Sin embargo, la baguette tal como la conocemos hoy recibió su nombre oficial hace poco más de 100 años, en 1920. Fue entonces cuando se establecieron reglas estrictas sobre lo que se clasifica como baguette, estandarizadas en 80 cm (30 pulgadas) y 250 g (8 oz). . Incluso tuvo un precio fijo hasta 1986.
A mediados del siglo XX, la baguette se había ganado al país.
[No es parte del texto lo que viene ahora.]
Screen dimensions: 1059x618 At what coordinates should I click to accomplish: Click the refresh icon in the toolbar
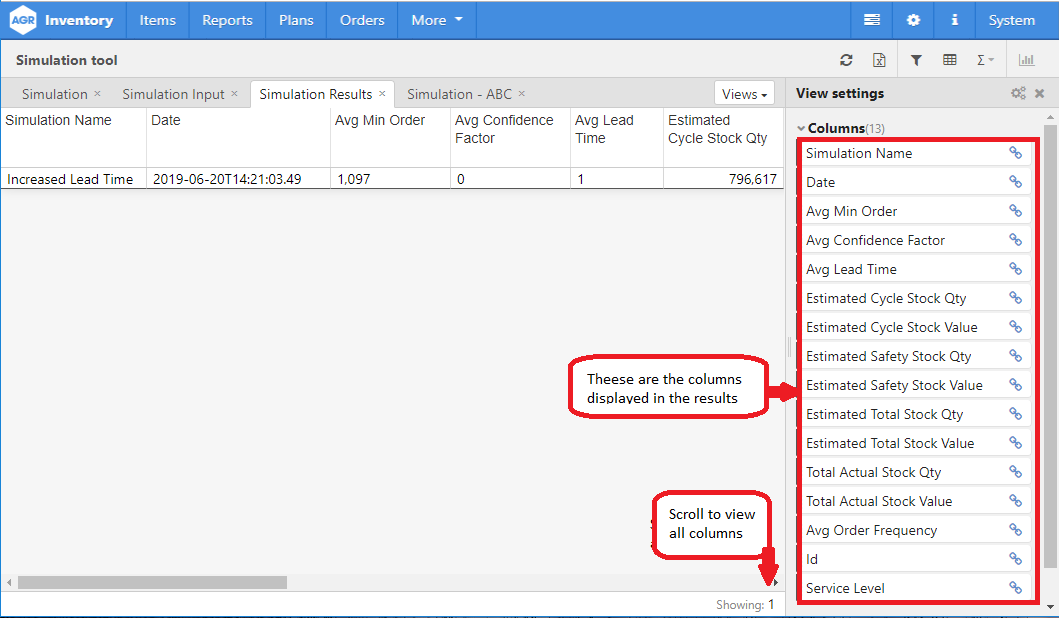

Pero desde 1970, 400 panaderías artesanales han cerrado cada año, y el número total en Francia ha bajado de 55.000 a 35.000 en la actualidad, según la agencia de noticias AFP.
Y, sin embargo, sigue siendo clave para la identidad francesa, ya que el presidente Emmanuel Macron dijo que la baguette era «envidiada en todo el mundo». Macron, que ha luchado durante mucho tiempo para que se agregue la baguette a la lista, señaló después del anuncio que la baguette era «250 gramos de magia y perfección en nuestra vida diaria».

Para los panaderos artesanales que siguen dedicados a la hogaza, la noticia del miércoles también fue un grato reconocimiento al oficio que habían perfeccionado.
«La baguette es harina, agua, sal, levadura y el saber hacer del artesano», dijo en un comunicado de prensa Dominique Anract, presidente de la federación de panaderos.
La pastelera parisina Priscilla Hayertz reconoció a la AFP que se trata de «un producto básico» pero «que afecta a todas las categorías socioculturales, seas rico, pobre… da igual, todo el mundo come baguettes».